§ CHALLENGE:
Render as a numbered list, skipping blank lines, the lines of the data from the line containing "Given: Click the" up to and including the line containing "Looking at the", leaving out the pictures.

§ PROVIDED ENTRIES:
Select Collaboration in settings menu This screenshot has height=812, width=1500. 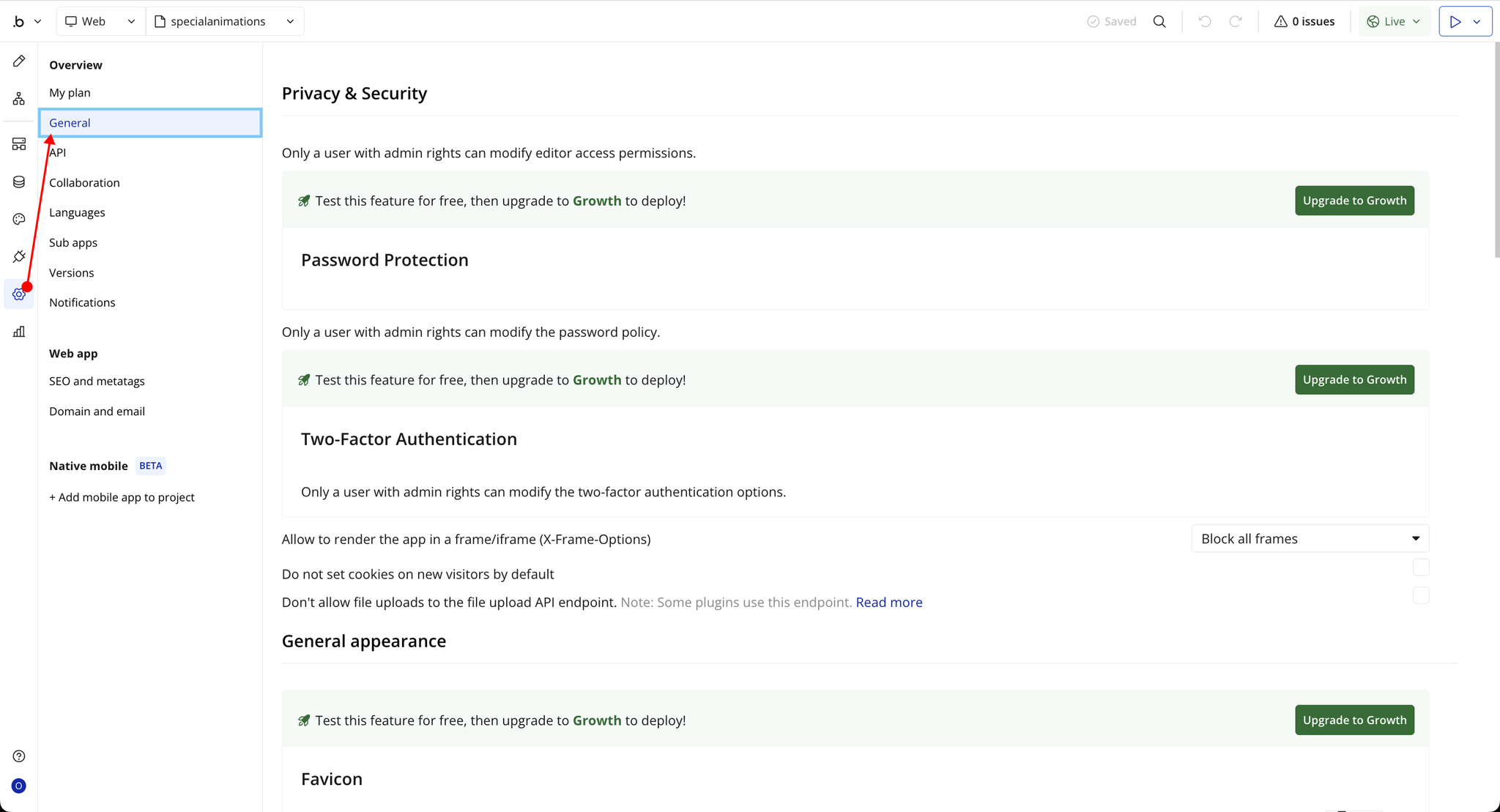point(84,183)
--
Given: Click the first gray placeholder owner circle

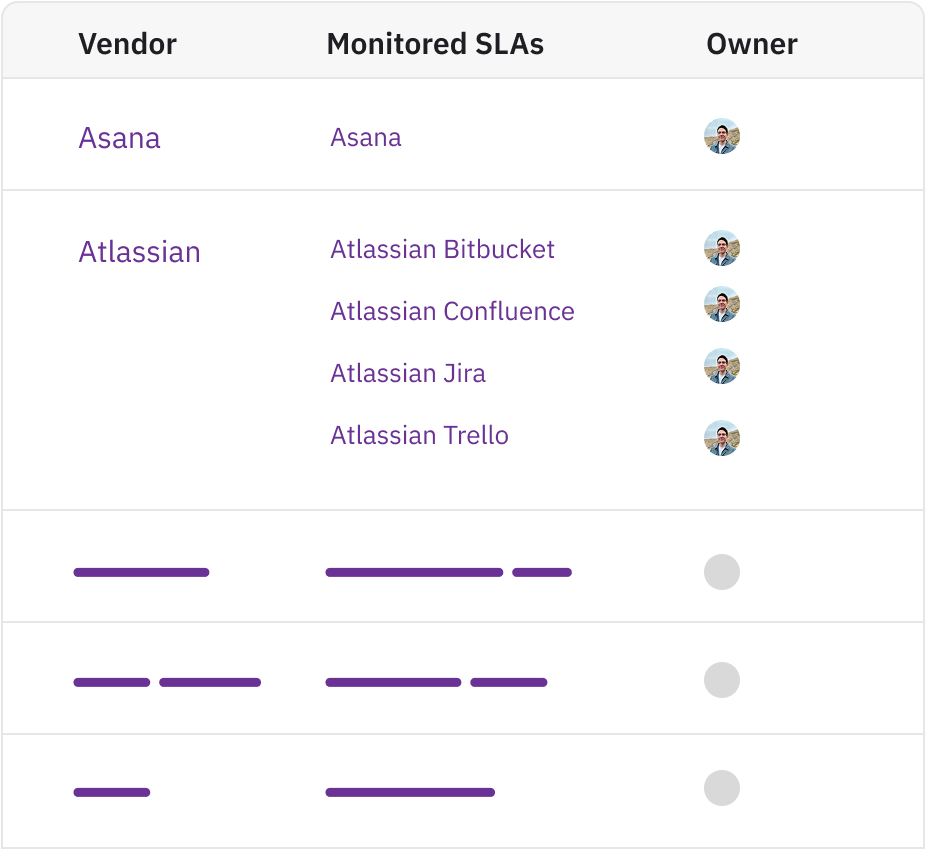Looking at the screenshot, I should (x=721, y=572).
---
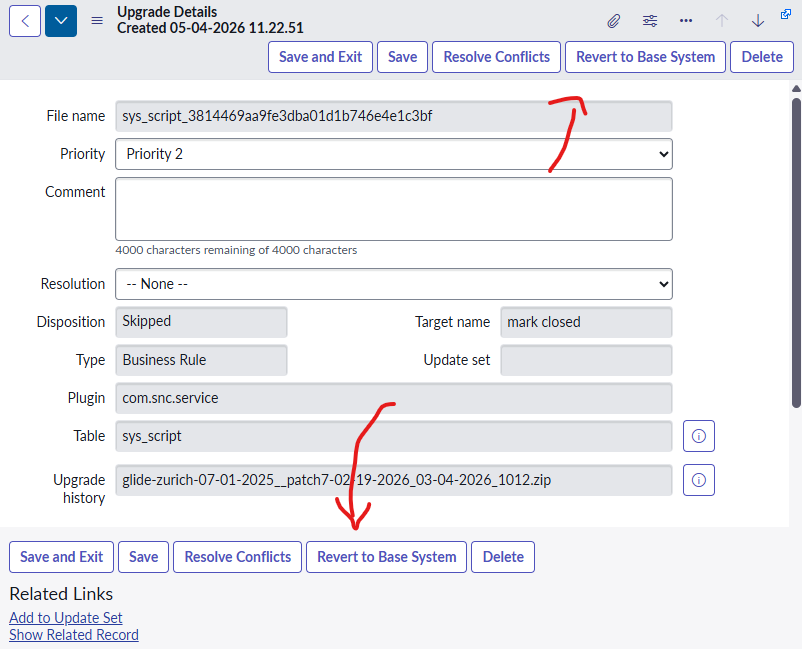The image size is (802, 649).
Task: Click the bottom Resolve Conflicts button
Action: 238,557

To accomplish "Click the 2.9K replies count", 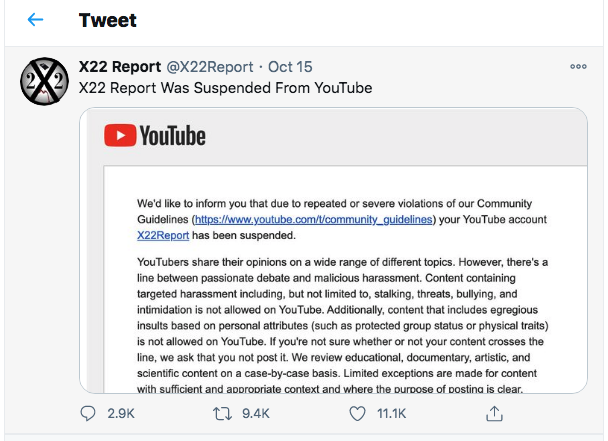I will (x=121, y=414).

§ SOLUTION FOR THIS PROBLEM:
1. Given: Click the first gray placeholder owner circle
2. Looking at the screenshot, I should (x=721, y=572).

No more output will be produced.